Prometheus collects metrics by scraping an HTTP endpoint exposed by the target application. Therefore, the only essential requirement for an application to expose metrics to Prometheus is that it serves metrics in the Prometheus text exposition format over HTTP .

This endpoint is conventionally available at /metrics and provides metrics in plain text format (e.g., Content-Type: text/plain; version=0.0.4). The application can run on any operating system, architecture, or network — as long as Prometheus can reach its endpoint.

It does not need to be Internet-accessible (it can be internal) and is not limited to Linux or any specific bitness.

In Prometheus alerting rules, the for field specifies how long a condition must remain true continuously before the alert transitions from the pending to the firing state. This feature prevents transient spikes or brief metric fluctuations from triggering false alerts.

Example:

alert: HighRequestLatency

expr: http_request_duration_seconds_avg > 1

for: 5m

labels:

severity: warning

annotations:

description: "Request latency is above 1s for more than 5 minutes."

In this configuration, Prometheus evaluates the expression every rule evaluation cycle. The alert only fires if the condition (http_request_duration_seconds_avg > 1) remains true for 5 consecutive minutes . If it returns to normal before that duration, the alert resets and never fires.

This mechanism adds stability and noise reduction to alerting systems by ensuring only sustained issues generate notifications.

In Prometheus, a rule group is a logical collection of recording and alerting rules that are evaluated sequentially at a specified interval. Rule groups are defined in YAML files under the groups: key, with each group containing a name, an interval, and a list of rules.

For example:

groups:

- name: example

interval: 1m

rules:

- record: job:http_inprogress_requests:sum

expr: sum(http_inprogress_requests) by (job)
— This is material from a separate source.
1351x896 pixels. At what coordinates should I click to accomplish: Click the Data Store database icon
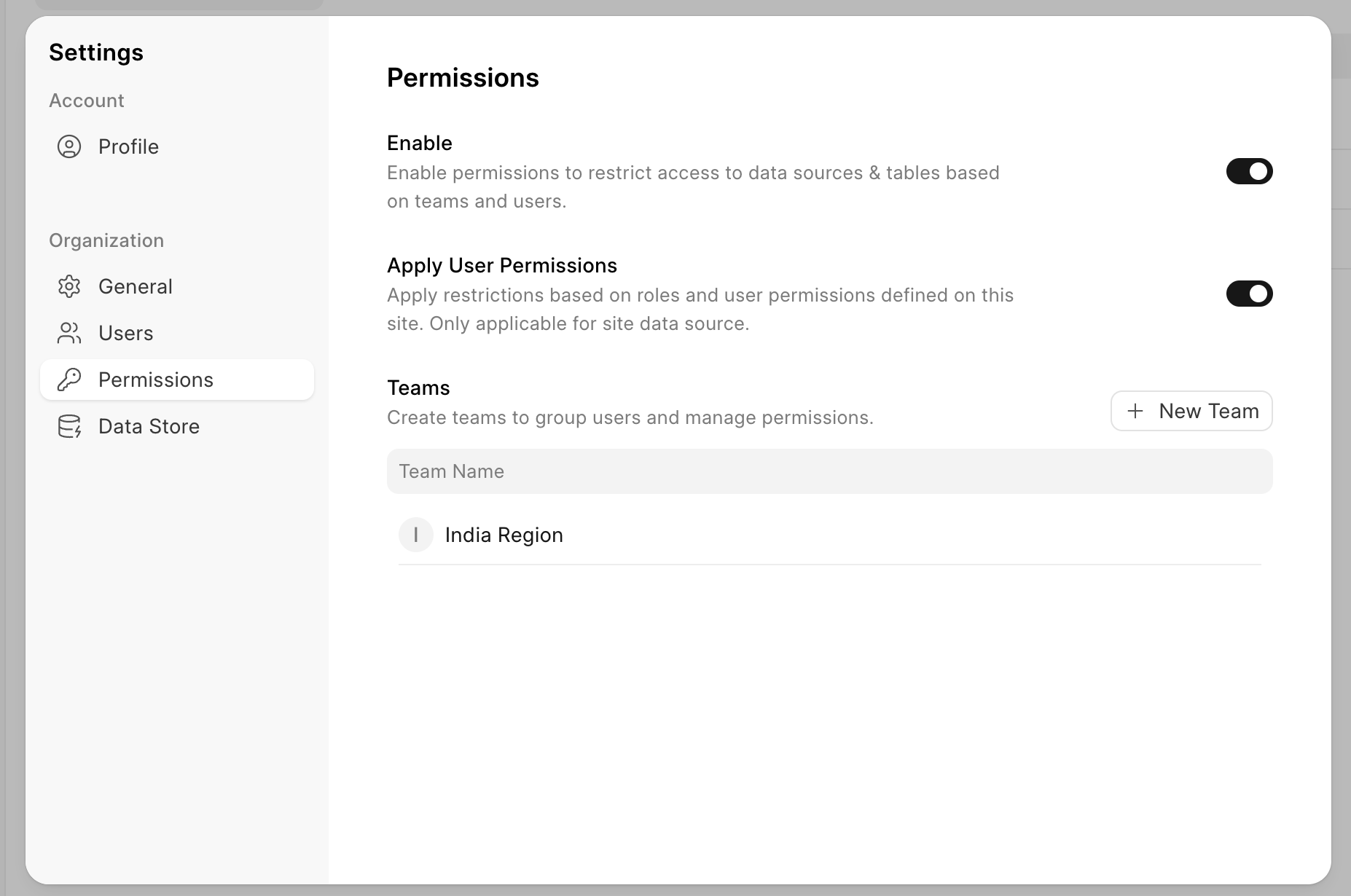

All rules in a group share the same evaluation schedule and are executed one after another. This ensures deterministic order, especially when one rule depends on another’s result.

Metamonitoring refers to monitoring the monitoring system itself —ensuring that Prometheus, Alertmanager, exporters, and dashboards are functioning properly. In other words, it’s the observability of your observability stack.

This practice helps detect issues such as:

Prometheus not scraping targets,

Alertmanager being unreachable,

Exporters not exposing data, or

Storage being full or corrupted.

Without metamonitoring, an outage in the monitoring system could go unnoticed, leaving operators blind to actual infrastructure problems. A common approach is to use a secondary Prometheus instance (or external monitoring service) to monitor the health metrics of the primary Prometheus and related components.